§ **TASK DESCRIPTION**: Locate each line in the records that contains the word "image" and copy those lines out.

§ **SUPPLIED ENTRIES**:
________________

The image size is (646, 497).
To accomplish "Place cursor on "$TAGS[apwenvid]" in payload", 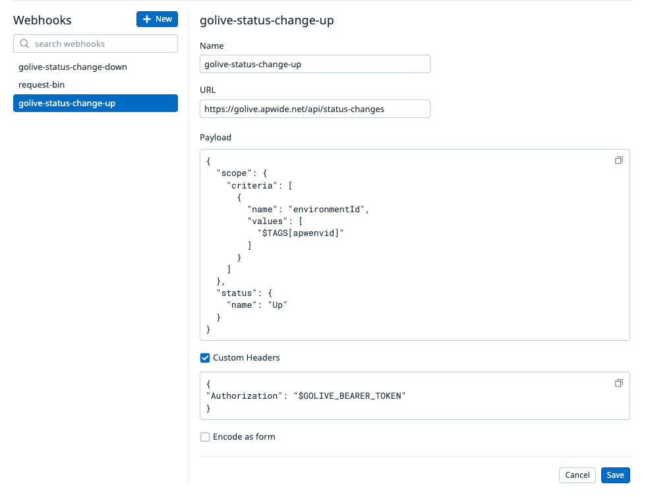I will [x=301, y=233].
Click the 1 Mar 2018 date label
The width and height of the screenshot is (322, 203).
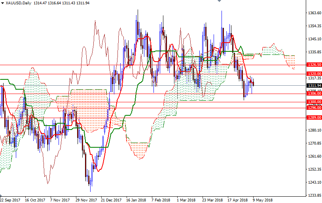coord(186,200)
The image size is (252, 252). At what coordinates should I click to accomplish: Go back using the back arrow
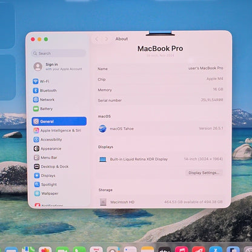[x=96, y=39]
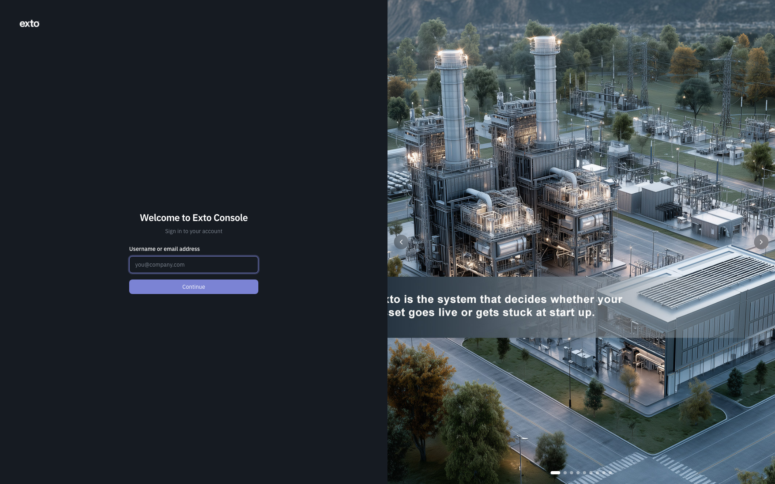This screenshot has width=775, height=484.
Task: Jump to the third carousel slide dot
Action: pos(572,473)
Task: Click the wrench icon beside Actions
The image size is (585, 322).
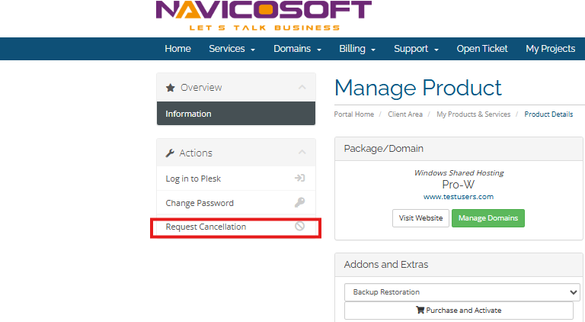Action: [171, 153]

________________

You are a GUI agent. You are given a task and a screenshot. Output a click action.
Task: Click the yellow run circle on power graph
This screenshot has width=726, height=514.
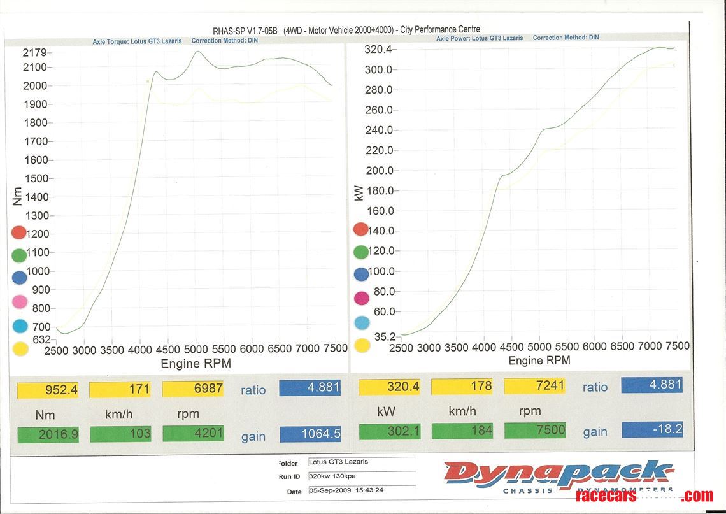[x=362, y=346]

________________

§ **SOLUTION TO THE PROBLEM**:
The image size is (646, 497).
The image size is (252, 252). At what coordinates should I click to accomplish: Go back using the back arrow
The image size is (585, 322).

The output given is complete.